Ragam

Antisipasi Dokumen Palsu, PWI Ogan Ilir Gunakan Kode QR Terhubung Langsung ke Ketua

adminsigiku.com
×

Antisipasi Dokumen Palsu, PWI Ogan Ilir Gunakan Kode QR Terhubung Langsung ke Ketua

Sebarkan artikel ini

Pewarta : Red

Kab. Ogan Ilir – Persatuan Wartawan Indonesia PWI Kabupaten Ogan Ilir resmi mengeluarkan pengumuman untuk mengantisipasi beredarnya dokumen palsu yang mengatasnamakan organisasi. Langkah ini diambil agar masyarakat dan instansi tidak menjadi korban penipuan.

Sekretariat PWI Ogan Ilir periode 2026-2029 mulai menggunakan sistem verifikasi berbasis kode QR pada setiap surat, proposal, dan dokumen resmi. Kode QR tersebut langsung terkoneksi dengan nomor Ketua PWI Ogan Ilir.

“Untuk mengantisipasi beredarnya dokumen palsu mengatasnamakan PWI Ogan Ilir, maka Sekretariat akan menggunakan kode QR yang terkoneksi dengan nomor Ketua PWI Ogan Ilir 2026-2029,” terang Heri Kusnadi, Senin (10/08/2026).

Dalam pengumuman tersebut, PWI Ogan Ilir meminta setiap pihak yang menerima surat atau proposal mengatasnamakan organisasi agar terlebih dahulu melakukan scan QR Code melalui Google. Jika setelah di-scan tidak muncul nama dan nomor Ketua PWI OI, maka dokumen tersebut dipastikan palsu.

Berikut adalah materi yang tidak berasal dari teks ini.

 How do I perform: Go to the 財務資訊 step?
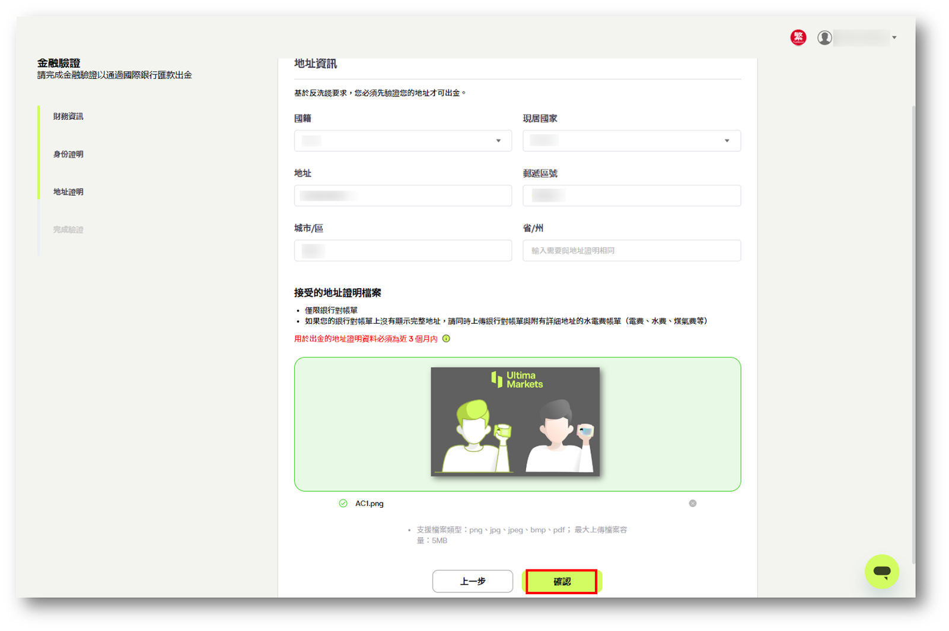pyautogui.click(x=67, y=116)
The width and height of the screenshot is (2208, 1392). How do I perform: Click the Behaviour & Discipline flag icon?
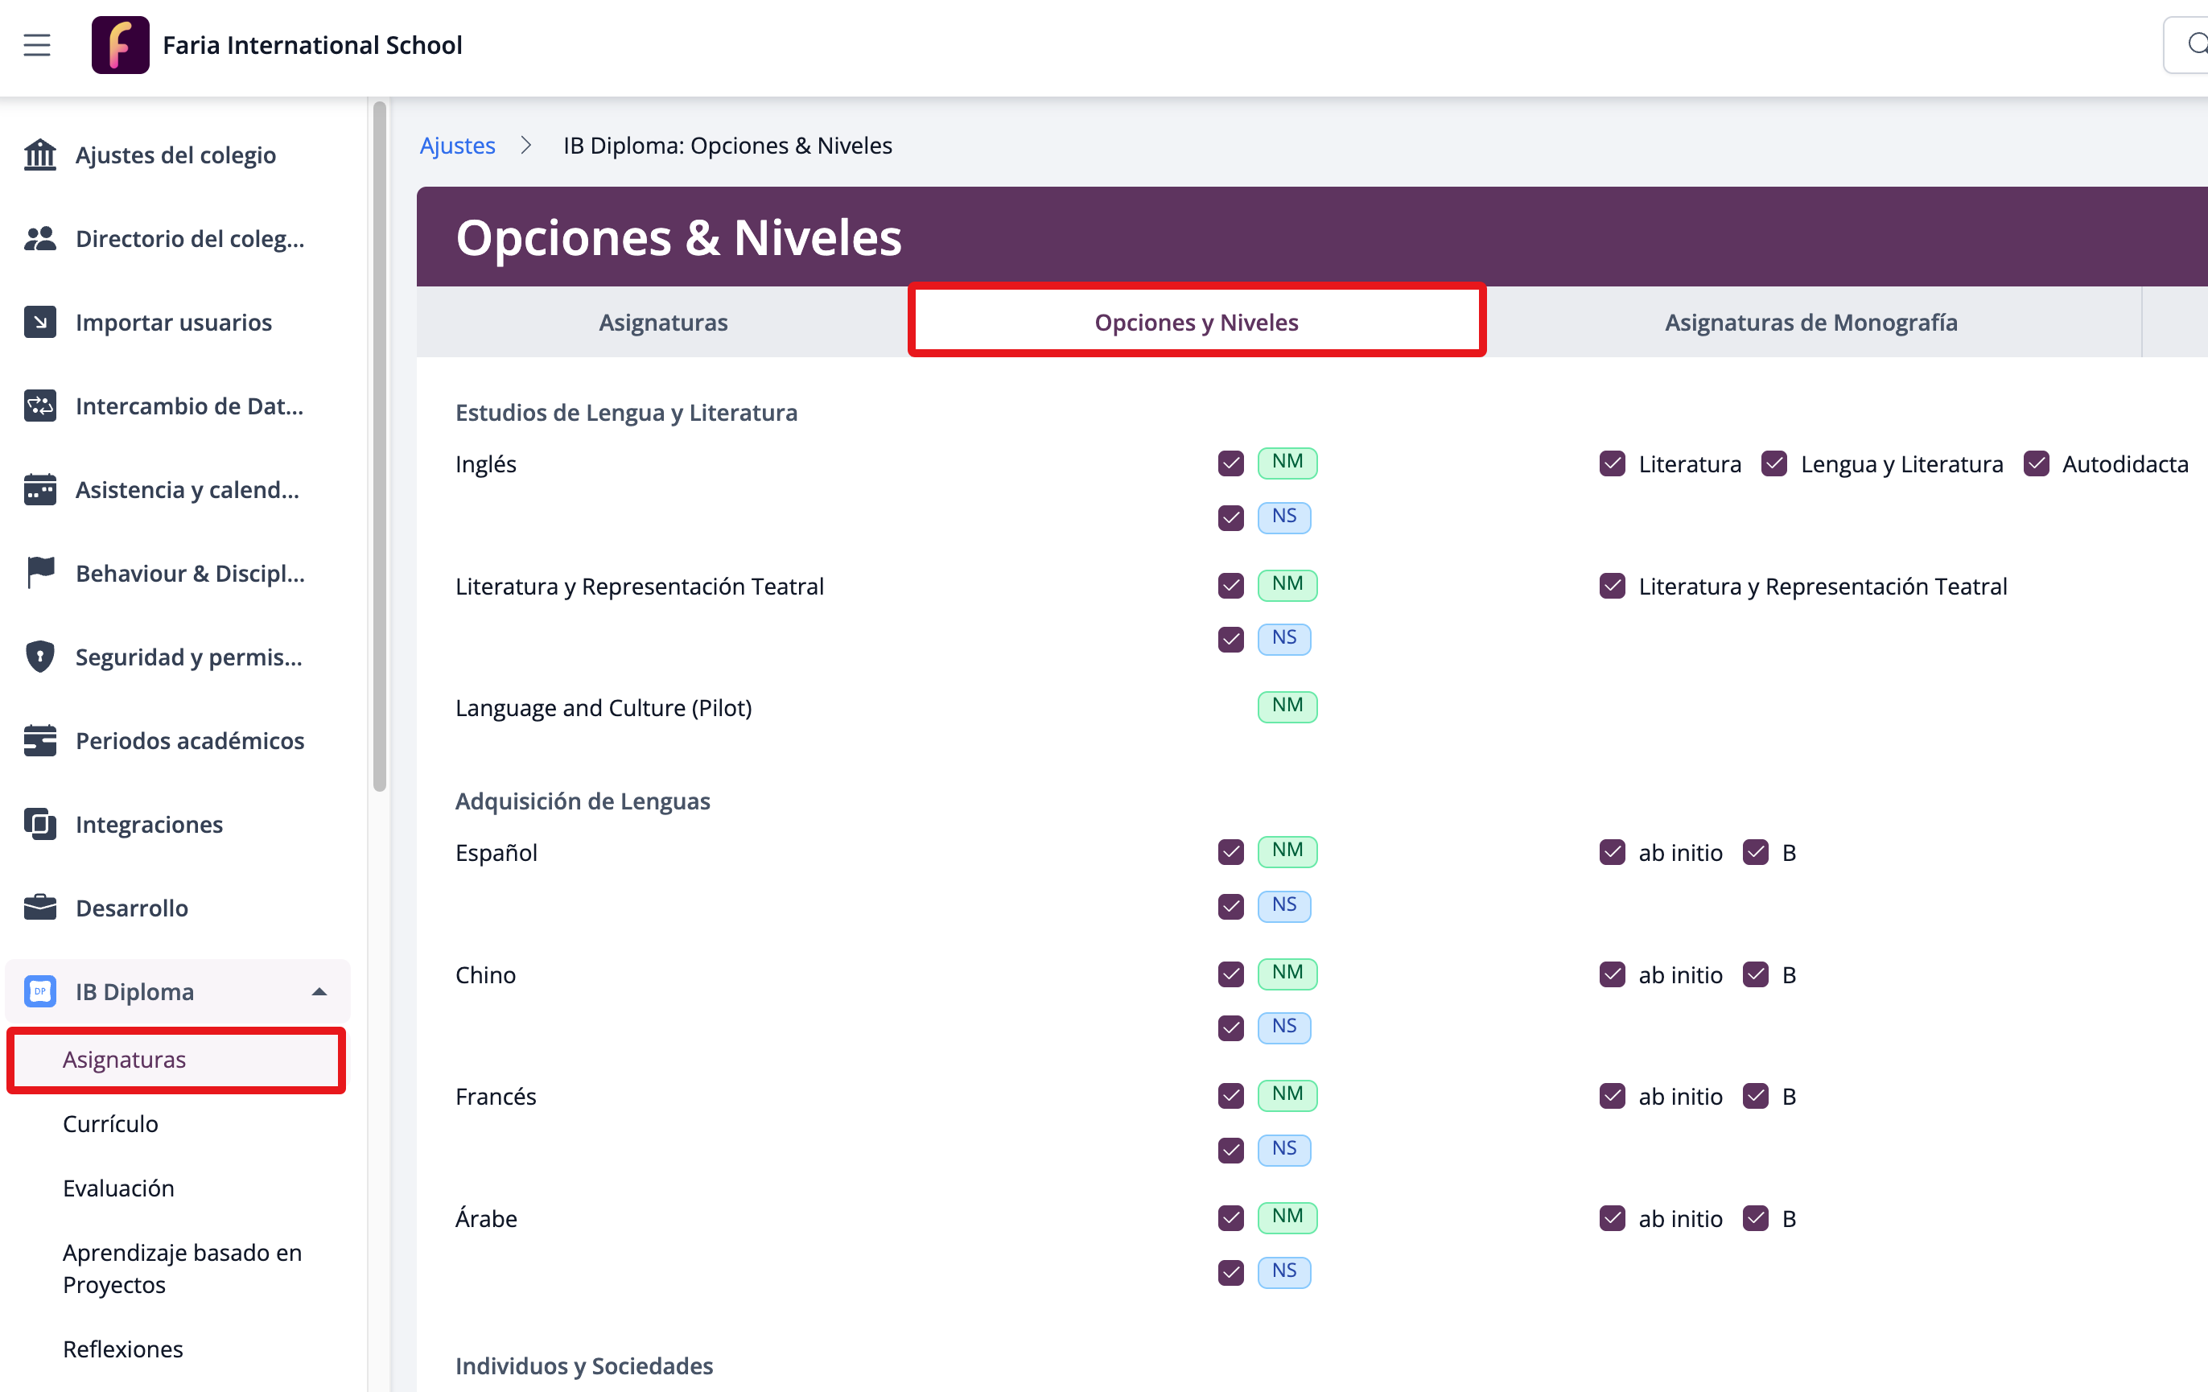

“Apabila ada yang menerima surat/proposal dan lain sebagainya yang mengatasnamakan PWI Ogan Ilir maka scan terlebih dahulu QR ini. Jika tidak muncul nomor & nama Ketua PWI OI maka dokumen tersebut adalah PALSU,” tegas Heri

PWI Ogan Ilir juga mencantumkan secara jelas nomor kontak resmi Ketua untuk memudahkan verifikasi. “Catatan khusus: Dokumen ini asli dan terkoneksi dengan nomor Ketua PWI OI Heri Kusnadi 085267584964,” lanjutnya.

Ketua PWI Ogan Ilir, Heri Kusnadi, mengatakan sistem QR ini merupakan bentuk komitmen pengurus baru untuk menjaga marwah dan kredibilitas organisasi. Ia tidak ingin nama PWI disalahgunakan oleh oknum tidak bertanggung jawab.

“Ini langkah preventif kami. Kami ingin semua mitra kerja, Pemkab, perusahaan, dan masyarakat bisa memastikan keaslian dokumen dari PWI Ogan Ilir dengan mudah dan transparan, terhitung sejak hari ini Senin, 10 Agustus 2026”, pungkas Heri.

Sekretaris PWI Ogan Ilir, Marta Lizar, menambahkan bahwa seluruh pengurus dan anggota diminta ikut mensosialisasikan pengumuman ini. PWI Ogan Ilir berharap tidak ada lagi pihak yang dirugikan akibat pemalsuan dokumen.